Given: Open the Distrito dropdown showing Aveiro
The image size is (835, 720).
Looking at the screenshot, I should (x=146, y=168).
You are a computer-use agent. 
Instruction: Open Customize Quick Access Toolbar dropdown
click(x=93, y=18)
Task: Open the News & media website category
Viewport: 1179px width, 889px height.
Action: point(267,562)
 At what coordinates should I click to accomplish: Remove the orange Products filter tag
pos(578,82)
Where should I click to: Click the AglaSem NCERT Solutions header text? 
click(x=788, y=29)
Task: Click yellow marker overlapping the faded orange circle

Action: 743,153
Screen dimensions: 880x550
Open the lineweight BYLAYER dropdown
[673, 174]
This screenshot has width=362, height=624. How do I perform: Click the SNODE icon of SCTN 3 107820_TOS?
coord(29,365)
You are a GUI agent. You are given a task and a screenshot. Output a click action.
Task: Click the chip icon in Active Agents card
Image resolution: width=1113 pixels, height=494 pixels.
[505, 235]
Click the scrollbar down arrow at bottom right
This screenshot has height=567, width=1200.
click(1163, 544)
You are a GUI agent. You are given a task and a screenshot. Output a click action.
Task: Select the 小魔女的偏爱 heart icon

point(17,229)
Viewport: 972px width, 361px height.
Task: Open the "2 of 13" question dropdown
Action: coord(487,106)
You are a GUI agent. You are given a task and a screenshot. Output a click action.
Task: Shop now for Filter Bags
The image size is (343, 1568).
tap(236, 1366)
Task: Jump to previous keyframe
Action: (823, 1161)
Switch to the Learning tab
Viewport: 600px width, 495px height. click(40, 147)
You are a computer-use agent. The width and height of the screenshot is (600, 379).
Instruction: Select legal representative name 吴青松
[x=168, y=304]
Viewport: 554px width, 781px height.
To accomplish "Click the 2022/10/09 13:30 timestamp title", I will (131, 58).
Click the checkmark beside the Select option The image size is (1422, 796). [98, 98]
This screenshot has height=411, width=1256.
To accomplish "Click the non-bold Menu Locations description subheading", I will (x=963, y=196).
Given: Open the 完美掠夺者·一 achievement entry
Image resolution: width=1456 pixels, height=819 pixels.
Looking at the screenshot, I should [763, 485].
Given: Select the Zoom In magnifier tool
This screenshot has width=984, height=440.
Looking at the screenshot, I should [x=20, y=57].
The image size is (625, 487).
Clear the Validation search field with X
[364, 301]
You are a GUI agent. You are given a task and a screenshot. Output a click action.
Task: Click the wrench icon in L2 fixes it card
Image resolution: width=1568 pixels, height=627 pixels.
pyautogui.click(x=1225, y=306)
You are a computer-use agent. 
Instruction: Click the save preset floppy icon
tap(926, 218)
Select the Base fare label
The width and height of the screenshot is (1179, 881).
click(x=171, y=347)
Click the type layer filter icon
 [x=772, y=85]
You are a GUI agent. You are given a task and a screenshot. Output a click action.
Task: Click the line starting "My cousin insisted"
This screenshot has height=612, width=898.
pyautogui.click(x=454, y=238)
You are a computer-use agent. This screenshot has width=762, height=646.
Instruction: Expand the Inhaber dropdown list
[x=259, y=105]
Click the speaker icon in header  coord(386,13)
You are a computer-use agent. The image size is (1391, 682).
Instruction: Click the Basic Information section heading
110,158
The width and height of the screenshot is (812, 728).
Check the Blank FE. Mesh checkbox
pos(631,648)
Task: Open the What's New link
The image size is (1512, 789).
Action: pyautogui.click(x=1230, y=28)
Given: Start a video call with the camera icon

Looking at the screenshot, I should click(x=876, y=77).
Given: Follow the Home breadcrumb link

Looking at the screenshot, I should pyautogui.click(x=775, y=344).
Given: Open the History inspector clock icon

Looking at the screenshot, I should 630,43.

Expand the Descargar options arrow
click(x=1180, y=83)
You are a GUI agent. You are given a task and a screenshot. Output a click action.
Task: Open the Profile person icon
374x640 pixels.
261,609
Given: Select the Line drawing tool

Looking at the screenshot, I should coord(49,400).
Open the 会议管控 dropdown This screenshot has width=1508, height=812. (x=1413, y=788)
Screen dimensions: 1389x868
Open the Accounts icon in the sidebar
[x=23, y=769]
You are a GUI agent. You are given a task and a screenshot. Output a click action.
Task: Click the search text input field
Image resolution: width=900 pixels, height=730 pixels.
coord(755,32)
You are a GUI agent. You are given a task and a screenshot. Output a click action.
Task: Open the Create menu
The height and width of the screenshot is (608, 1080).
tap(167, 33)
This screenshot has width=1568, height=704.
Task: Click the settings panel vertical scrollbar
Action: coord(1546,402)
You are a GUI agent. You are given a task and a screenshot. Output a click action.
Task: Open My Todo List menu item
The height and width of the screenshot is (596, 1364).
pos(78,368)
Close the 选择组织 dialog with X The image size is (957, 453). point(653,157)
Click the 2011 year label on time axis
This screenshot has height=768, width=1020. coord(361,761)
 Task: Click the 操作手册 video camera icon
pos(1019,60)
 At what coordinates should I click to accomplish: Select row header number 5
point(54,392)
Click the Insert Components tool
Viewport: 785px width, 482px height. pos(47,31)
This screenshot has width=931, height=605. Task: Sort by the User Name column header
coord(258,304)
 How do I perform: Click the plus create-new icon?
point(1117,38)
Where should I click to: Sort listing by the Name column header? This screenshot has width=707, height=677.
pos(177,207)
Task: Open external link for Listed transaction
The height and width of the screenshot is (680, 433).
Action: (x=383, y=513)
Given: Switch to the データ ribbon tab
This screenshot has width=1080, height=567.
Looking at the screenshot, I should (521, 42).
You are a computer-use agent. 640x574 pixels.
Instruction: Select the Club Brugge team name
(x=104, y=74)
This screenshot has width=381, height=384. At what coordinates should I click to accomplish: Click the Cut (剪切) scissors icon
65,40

*WHAT IS NEEDED*.
Reproduce every one of the records above verbatim, keeping each line's original wording, spacing, and order.

*EXERCISE ANSWER*.
Given: Open the Distrito dropdown showing Aveiro
The image size is (835, 720).
Looking at the screenshot, I should (x=146, y=168).
You are a computer-use agent. 
Instruction: Open Customize Quick Access Toolbar dropdown
click(x=93, y=18)
Task: Open the News & media website category
Viewport: 1179px width, 889px height.
Action: point(267,562)
 At what coordinates should I click to accomplish: Remove the orange Products filter tag
pos(578,82)
Where should I click to: Click the AglaSem NCERT Solutions header text? 
click(x=788, y=29)
Task: Click yellow marker overlapping the faded orange circle

Action: 743,153
Screen dimensions: 880x550
Open the lineweight BYLAYER dropdown
[673, 174]
This screenshot has width=362, height=624. How do I perform: Click the SNODE icon of SCTN 3 107820_TOS?
coord(29,365)
You are a GUI agent. You are given a task and a screenshot. Output a click action.
Task: Click the chip icon in Active Agents card
Image resolution: width=1113 pixels, height=494 pixels.
[505, 235]
Click the scrollbar down arrow at bottom right
This screenshot has height=567, width=1200.
click(1163, 544)
You are a GUI agent. You are given a task and a screenshot. Output a click action.
Task: Select the 小魔女的偏爱 heart icon

point(17,229)
Viewport: 972px width, 361px height.
Task: Open the "2 of 13" question dropdown
Action: coord(487,106)
You are a GUI agent. You are given a task and a screenshot. Output a click action.
Task: Shop now for Filter Bags
The image size is (343, 1568).
tap(236, 1366)
Task: Jump to previous keyframe
Action: (823, 1161)
Switch to the Learning tab
Viewport: 600px width, 495px height. click(40, 147)
You are a computer-use agent. The width and height of the screenshot is (600, 379).
Instruction: Select legal representative name 吴青松
[x=168, y=304]
Viewport: 554px width, 781px height.
To accomplish "Click the 2022/10/09 13:30 timestamp title", I will (131, 58).
Click the checkmark beside the Select option The image size is (1422, 796). [98, 98]
This screenshot has height=411, width=1256.
To accomplish "Click the non-bold Menu Locations description subheading", I will (x=963, y=196).
Given: Open the 完美掠夺者·一 achievement entry
Image resolution: width=1456 pixels, height=819 pixels.
Looking at the screenshot, I should [763, 485].
Given: Select the Zoom In magnifier tool
This screenshot has width=984, height=440.
Looking at the screenshot, I should [x=20, y=57].
The image size is (625, 487).
Clear the Validation search field with X
[364, 301]
You are a GUI agent. You are given a task and a screenshot. Output a click action.
Task: Click the wrench icon in L2 fixes it card
Image resolution: width=1568 pixels, height=627 pixels.
pyautogui.click(x=1225, y=306)
You are a computer-use agent. 
Instruction: Click the save preset floppy icon
tap(926, 218)
Select the Base fare label
The width and height of the screenshot is (1179, 881).
click(x=171, y=347)
Click the type layer filter icon
 [x=772, y=85]
You are a GUI agent. You are given a task and a screenshot. Output a click action.
Task: Click the line starting "My cousin insisted"
This screenshot has height=612, width=898.
pyautogui.click(x=454, y=238)
You are a computer-use agent. This screenshot has width=762, height=646.
Instruction: Expand the Inhaber dropdown list
[x=259, y=105]
Click the speaker icon in header  coord(386,13)
You are a computer-use agent. The image size is (1391, 682).
Instruction: Click the Basic Information section heading
110,158
The width and height of the screenshot is (812, 728).
Check the Blank FE. Mesh checkbox
pos(631,648)
Task: Open the What's New link
The image size is (1512, 789).
Action: pyautogui.click(x=1230, y=28)
Given: Start a video call with the camera icon

Looking at the screenshot, I should click(x=876, y=77).
Given: Follow the Home breadcrumb link

Looking at the screenshot, I should pyautogui.click(x=775, y=344).
Given: Open the History inspector clock icon

Looking at the screenshot, I should 630,43.

Expand the Descargar options arrow
click(x=1180, y=83)
You are a GUI agent. You are given a task and a screenshot. Output a click action.
Task: Open the Profile person icon
374x640 pixels.
261,609
Given: Select the Line drawing tool

Looking at the screenshot, I should coord(49,400).
Open the 会议管控 dropdown This screenshot has width=1508, height=812. (x=1413, y=788)
Screen dimensions: 1389x868
Open the Accounts icon in the sidebar
[x=23, y=769]
You are a GUI agent. You are given a task and a screenshot. Output a click action.
Task: Click the search text input field
Image resolution: width=900 pixels, height=730 pixels.
coord(755,32)
You are a GUI agent. You are given a task and a screenshot. Output a click action.
Task: Open the Create menu
The height and width of the screenshot is (608, 1080).
tap(167, 33)
This screenshot has width=1568, height=704.
Task: Click the settings panel vertical scrollbar
Action: coord(1546,402)
You are a GUI agent. You are given a task and a screenshot. Output a click action.
Task: Open My Todo List menu item
The height and width of the screenshot is (596, 1364).
pos(78,368)
Close the 选择组织 dialog with X The image size is (957, 453). point(653,157)
Click the 2011 year label on time axis
This screenshot has height=768, width=1020. coord(361,761)
 Task: Click the 操作手册 video camera icon
pos(1019,60)
 At what coordinates should I click to accomplish: Select row header number 5
point(54,392)
Click the Insert Components tool
Viewport: 785px width, 482px height. pos(47,31)
This screenshot has width=931, height=605. Task: Sort by the User Name column header
coord(258,304)
 How do I perform: Click the plus create-new icon?
point(1117,38)
Where should I click to: Sort listing by the Name column header? This screenshot has width=707, height=677.
pos(177,207)
Task: Open external link for Listed transaction
The height and width of the screenshot is (680, 433).
Action: (x=383, y=513)
Given: Switch to the データ ribbon tab
This screenshot has width=1080, height=567.
Looking at the screenshot, I should (521, 42).
You are a computer-use agent. 640x574 pixels.
Instruction: Select the Club Brugge team name
(x=104, y=74)
This screenshot has width=381, height=384. At what coordinates should I click to accomplish: Click the Cut (剪切) scissors icon
65,40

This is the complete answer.